● **AIM OF THE EXERCISE**
A line below contains "Image resolution: width=875", and a later one contains "The image size is (885, 614).". Repeat both, with every line between them, exactly.

● **RECORDED INFORMATION**
-- -- --
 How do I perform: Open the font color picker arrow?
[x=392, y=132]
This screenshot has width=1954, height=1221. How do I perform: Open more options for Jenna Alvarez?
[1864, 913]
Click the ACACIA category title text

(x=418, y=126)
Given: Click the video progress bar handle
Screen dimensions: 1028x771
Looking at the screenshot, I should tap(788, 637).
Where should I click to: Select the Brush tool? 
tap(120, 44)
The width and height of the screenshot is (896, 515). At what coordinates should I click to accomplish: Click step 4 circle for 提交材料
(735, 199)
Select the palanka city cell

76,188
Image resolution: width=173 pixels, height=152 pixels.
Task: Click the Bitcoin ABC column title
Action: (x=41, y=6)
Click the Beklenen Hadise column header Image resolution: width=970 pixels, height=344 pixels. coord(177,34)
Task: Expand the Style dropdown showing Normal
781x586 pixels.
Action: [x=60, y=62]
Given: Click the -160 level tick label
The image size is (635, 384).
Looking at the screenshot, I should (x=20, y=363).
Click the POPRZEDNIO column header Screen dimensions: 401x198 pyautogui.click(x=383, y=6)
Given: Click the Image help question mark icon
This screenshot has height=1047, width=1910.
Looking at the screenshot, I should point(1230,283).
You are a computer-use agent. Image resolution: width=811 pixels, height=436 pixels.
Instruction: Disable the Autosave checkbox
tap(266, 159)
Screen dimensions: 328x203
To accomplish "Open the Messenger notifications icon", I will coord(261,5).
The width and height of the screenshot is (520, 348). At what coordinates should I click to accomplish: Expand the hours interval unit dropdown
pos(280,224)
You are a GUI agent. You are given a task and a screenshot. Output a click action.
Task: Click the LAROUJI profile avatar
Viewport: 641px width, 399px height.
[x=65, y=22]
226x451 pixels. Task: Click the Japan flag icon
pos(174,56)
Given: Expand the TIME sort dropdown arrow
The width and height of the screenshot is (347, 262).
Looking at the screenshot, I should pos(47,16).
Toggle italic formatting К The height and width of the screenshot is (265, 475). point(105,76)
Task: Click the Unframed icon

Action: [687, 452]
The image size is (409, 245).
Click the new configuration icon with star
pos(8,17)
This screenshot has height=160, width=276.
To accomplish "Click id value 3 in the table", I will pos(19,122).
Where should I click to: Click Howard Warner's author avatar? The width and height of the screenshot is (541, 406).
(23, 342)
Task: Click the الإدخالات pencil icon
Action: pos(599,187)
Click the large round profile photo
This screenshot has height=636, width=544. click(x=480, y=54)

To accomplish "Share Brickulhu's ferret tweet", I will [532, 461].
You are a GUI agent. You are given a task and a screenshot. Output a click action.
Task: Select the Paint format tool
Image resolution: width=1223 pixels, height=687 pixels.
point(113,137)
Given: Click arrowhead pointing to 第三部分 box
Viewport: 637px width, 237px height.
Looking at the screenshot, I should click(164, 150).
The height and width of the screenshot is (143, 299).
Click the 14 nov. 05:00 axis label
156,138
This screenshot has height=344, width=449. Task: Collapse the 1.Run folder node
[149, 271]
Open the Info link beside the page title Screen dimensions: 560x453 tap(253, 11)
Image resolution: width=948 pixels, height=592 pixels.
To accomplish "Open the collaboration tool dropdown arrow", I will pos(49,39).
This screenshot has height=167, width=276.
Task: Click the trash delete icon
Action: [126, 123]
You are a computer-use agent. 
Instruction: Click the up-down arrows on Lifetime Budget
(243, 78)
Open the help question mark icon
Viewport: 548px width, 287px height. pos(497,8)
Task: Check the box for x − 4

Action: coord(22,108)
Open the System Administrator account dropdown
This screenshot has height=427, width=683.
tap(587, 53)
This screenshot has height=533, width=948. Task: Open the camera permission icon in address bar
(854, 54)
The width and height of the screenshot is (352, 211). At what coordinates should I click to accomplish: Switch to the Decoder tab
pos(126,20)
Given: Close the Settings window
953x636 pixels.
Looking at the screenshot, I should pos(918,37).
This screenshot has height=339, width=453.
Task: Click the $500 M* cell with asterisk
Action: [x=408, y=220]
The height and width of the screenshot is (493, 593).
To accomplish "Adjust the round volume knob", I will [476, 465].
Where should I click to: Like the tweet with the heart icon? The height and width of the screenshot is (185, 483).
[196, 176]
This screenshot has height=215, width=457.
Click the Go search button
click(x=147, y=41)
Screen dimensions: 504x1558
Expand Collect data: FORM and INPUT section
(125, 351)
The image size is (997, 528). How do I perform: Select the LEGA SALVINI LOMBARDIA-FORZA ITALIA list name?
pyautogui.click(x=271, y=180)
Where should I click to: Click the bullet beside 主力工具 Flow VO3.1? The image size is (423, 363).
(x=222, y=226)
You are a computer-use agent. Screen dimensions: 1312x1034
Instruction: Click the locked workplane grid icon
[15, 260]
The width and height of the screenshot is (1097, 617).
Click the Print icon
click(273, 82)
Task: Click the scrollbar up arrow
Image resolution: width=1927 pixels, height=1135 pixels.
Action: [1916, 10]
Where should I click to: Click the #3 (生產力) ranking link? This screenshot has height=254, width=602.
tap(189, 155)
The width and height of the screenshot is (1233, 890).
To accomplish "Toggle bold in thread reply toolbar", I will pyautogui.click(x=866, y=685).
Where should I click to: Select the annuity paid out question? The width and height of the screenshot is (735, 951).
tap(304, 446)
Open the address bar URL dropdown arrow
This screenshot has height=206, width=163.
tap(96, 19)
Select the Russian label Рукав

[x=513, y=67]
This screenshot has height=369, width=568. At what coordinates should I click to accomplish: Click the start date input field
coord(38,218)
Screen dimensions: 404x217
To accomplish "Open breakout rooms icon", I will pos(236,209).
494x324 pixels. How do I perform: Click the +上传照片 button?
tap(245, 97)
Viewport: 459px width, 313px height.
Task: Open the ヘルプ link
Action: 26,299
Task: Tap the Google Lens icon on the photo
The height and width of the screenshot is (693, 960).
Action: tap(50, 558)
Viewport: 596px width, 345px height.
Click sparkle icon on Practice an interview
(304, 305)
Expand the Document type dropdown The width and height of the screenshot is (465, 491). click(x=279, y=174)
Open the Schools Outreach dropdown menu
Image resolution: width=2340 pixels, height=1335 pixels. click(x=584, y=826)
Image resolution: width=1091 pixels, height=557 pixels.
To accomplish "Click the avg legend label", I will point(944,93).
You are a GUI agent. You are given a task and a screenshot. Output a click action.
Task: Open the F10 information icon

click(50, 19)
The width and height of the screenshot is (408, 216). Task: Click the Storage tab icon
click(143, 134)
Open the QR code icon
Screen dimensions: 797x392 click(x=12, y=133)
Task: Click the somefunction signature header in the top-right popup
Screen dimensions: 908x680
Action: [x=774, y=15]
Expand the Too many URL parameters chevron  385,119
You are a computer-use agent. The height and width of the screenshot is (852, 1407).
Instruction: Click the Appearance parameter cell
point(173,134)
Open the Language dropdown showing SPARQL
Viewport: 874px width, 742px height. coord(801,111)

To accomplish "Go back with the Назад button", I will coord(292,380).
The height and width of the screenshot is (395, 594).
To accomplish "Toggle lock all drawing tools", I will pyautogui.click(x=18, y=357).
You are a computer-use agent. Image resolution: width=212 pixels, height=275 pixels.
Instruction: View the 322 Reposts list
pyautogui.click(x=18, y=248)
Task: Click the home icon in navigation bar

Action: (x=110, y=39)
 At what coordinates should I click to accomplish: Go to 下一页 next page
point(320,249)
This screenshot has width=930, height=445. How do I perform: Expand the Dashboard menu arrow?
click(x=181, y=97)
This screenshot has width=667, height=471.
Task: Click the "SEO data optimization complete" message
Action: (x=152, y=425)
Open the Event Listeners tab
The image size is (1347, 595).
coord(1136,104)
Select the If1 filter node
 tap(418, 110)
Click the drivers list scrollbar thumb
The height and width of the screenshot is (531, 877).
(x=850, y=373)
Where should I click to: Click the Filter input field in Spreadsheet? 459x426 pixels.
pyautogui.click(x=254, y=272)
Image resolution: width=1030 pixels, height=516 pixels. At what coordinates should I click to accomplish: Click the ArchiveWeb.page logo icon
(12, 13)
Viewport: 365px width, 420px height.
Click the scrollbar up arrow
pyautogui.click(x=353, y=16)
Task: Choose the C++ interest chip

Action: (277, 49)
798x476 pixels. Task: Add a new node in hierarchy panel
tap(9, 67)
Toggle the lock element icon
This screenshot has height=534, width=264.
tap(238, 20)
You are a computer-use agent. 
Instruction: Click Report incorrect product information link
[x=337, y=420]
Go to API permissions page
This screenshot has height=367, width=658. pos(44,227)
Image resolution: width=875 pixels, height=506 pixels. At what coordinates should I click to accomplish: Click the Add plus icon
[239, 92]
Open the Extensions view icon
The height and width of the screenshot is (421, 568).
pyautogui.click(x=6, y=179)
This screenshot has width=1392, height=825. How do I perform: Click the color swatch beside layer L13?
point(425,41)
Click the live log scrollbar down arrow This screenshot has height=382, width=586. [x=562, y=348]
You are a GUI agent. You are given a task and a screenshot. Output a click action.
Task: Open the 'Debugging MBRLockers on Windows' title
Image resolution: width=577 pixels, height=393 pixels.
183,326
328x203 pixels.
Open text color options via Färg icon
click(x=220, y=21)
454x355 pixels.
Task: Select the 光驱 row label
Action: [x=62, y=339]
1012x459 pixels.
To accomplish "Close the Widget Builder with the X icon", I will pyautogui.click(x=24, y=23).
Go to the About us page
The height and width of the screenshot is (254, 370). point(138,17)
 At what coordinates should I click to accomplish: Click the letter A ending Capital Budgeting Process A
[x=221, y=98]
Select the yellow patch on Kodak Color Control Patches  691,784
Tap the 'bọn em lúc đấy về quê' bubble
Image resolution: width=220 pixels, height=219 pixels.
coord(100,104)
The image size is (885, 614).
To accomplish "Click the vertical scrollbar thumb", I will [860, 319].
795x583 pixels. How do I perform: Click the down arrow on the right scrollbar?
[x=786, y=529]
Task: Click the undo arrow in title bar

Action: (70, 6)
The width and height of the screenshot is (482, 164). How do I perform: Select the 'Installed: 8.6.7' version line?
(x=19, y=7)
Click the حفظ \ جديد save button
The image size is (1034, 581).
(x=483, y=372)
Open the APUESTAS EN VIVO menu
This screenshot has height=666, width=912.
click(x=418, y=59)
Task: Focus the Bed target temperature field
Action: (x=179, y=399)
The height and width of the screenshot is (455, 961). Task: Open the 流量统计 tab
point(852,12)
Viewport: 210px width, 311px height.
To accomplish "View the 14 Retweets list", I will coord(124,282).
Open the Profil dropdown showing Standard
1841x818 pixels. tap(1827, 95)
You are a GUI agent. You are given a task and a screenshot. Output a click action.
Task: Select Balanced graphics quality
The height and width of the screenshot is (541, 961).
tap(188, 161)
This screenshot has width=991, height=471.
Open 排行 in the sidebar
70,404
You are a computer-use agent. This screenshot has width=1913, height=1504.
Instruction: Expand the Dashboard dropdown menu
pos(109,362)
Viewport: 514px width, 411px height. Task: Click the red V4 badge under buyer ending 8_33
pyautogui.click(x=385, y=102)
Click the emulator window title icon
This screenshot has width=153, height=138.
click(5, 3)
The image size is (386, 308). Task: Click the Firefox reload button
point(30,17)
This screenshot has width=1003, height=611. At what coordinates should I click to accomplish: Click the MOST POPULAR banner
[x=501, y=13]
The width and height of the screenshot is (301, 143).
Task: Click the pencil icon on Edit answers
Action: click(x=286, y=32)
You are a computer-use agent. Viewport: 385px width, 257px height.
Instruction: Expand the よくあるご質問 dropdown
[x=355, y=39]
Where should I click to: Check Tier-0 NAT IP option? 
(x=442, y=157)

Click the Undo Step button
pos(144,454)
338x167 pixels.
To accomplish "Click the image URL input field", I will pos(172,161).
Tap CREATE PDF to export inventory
-- -- --
● **TASK RESULT**
Image resolution: width=875 pixels, height=506 pixels. At what coordinates should I click to accomplish: Click the Add plus icon
[239, 92]
Open the Extensions view icon
The height and width of the screenshot is (421, 568).
pyautogui.click(x=6, y=179)
This screenshot has width=1392, height=825. How do I perform: Click the color swatch beside layer L13?
point(425,41)
Click the live log scrollbar down arrow This screenshot has height=382, width=586. [x=562, y=348]
You are a GUI agent. You are given a task and a screenshot. Output a click action.
Task: Open the 'Debugging MBRLockers on Windows' title
Image resolution: width=577 pixels, height=393 pixels.
183,326
328x203 pixels.
Open text color options via Färg icon
click(x=220, y=21)
454x355 pixels.
Task: Select the 光驱 row label
Action: [x=62, y=339]
1012x459 pixels.
To accomplish "Close the Widget Builder with the X icon", I will pyautogui.click(x=24, y=23).
Go to the About us page
The height and width of the screenshot is (254, 370). point(138,17)
 At what coordinates should I click to accomplish: Click the letter A ending Capital Budgeting Process A
[x=221, y=98]
Select the yellow patch on Kodak Color Control Patches  691,784
Tap the 'bọn em lúc đấy về quê' bubble
Image resolution: width=220 pixels, height=219 pixels.
coord(100,104)
The image size is (885, 614).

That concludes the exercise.